The Copyright Designs and Patents Act of 1988 s. 1(1)(a) stipulates that copyright subsists in original or artistic works. The Act defines “artistic work” as a “graphic work, photograph, sculpture or collage irrespective of artistic quality”. Further, s.16 and 17 of the Act require that copyright is infringed by reproducing the whole or a substantial part of a work in a material form, where the copying is without a licence, where the public is issued with copies of the work or where the literary work is adapted.

In this decision, the PCC found that the “Spring Meadow” ticket was an infringing copy of the “Skye Sage” one. Judge Birss found that the “Skye Ticket Stamp” was an original literary work within the scope of s. 3 of the 1988 Act and that a substantial part of it was reproduced and adapted in the “Spring Meadow Ticket”. However, the PCC ruled that “although the Spring Meadow ticket was an infringing copy of the Sky Sage Ticket Stamp”, the “Spring Meadow” fabric itself was not. In addition, Judge Birss found that the “Skye Ticket Stamp” was an artistic work within the meaning of s. 4 of the 1988 Act, best described as a “graphic work”. According to the PCC, “Spring Meadow infringes the artistic copyright because it reproduces the appearance of Skye Sage” on the basis that “the ticket is not simply a set of instructions which can be performed on a loom, it is also a record of an image and the image has been reproduced”. Judge Birss concluded on this issue that artistic copyright “should be a ‘content’ copyright and not a ‘signal’ copyright”. Finally, the PCC found that all the defendants orchestrated the copying of Skye Sage and therefore, ruled that all of them are liable for infringement of copyright.

In Canada, s.64.1(1)(d) of the Copyright Act stipulates that no “method or principle of manufacture or construction” is protectable.

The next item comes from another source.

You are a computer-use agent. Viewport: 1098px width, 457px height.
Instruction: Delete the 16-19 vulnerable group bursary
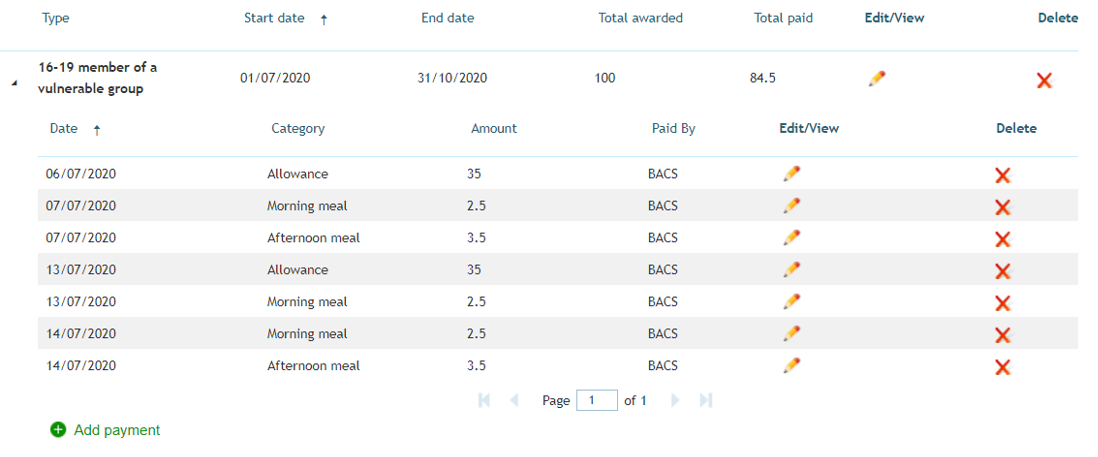coord(1044,80)

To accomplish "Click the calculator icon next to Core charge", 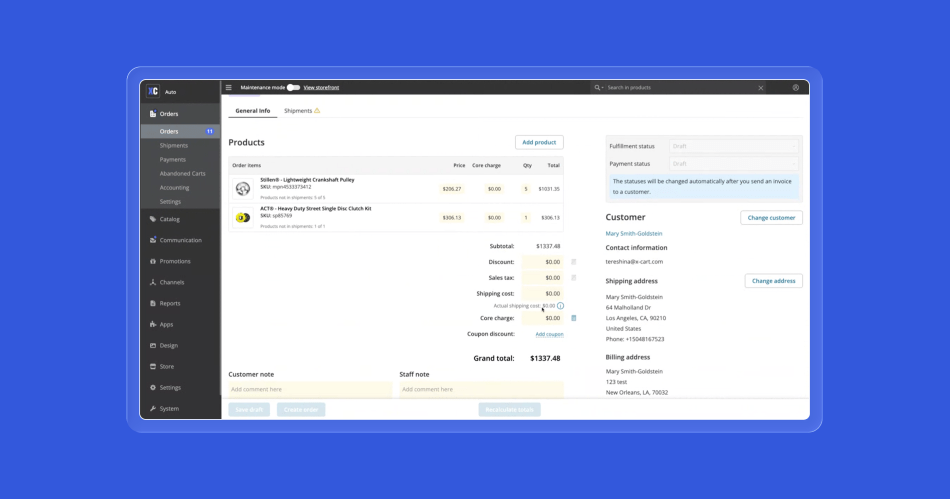I will (574, 318).
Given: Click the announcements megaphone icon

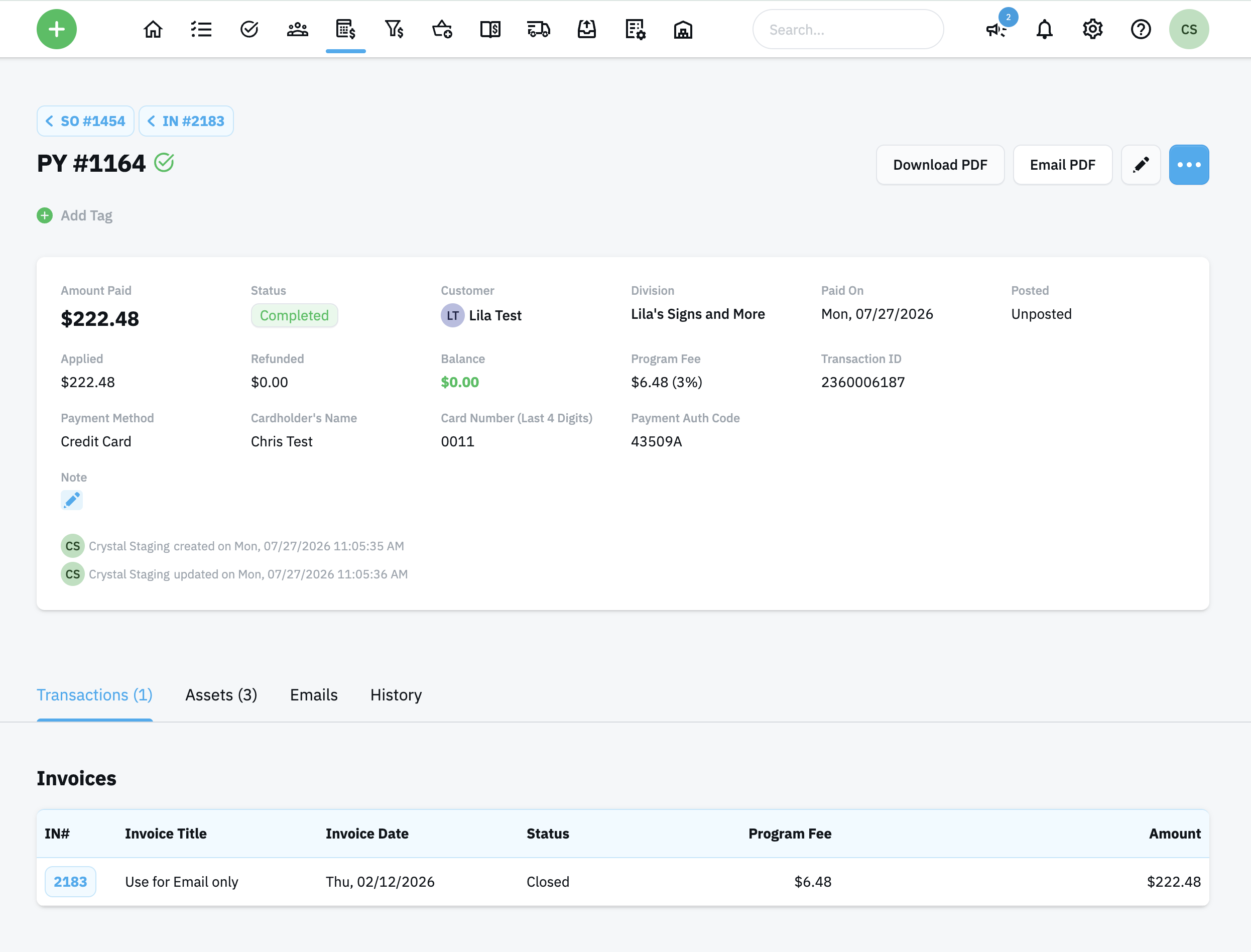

This follows Cuisenaire v. South West Imports Limited, [1969] S.C.R. 208 in which the Supreme Court found that the coloured rods manufactured by South West Imports Ltd using Cuisenaire’s book, “were not things in which copyright [could] be had”. More specifically, the Court reaffirmed the principle that “there is a clear distinction between the book which describes it, and the art or mechanical device which is described”. In rejecting that finished articles are reproductions of the literary work, the Court adopted the analogy cited in the Australian decision Cuisenaire v. Reed, [1963] VR 719: “everybody who made a rabbit pie in accordance with the recipe in Mrs. Beeton's Cookery Book would infringe the literary copyright in that book.” Therefore, given the Court’s syllogism in Cuisenaire, it would be hard to imagine that a fabric design could be protected on the basis that a ticket stamp has a visual significance because skilled designers can visualize the instructions, although laymen cannot. It is my opinion that in a factually similar case the Canadian Supreme Court would reaffirm its previous decision and the principle that ideas, procedures or methods are not protectable under copyright law.

It is only a matter of time to see whether the clash of the tartans will be continued on appeal…

Georgios Andriotis is a second year law student at Université de Montréal.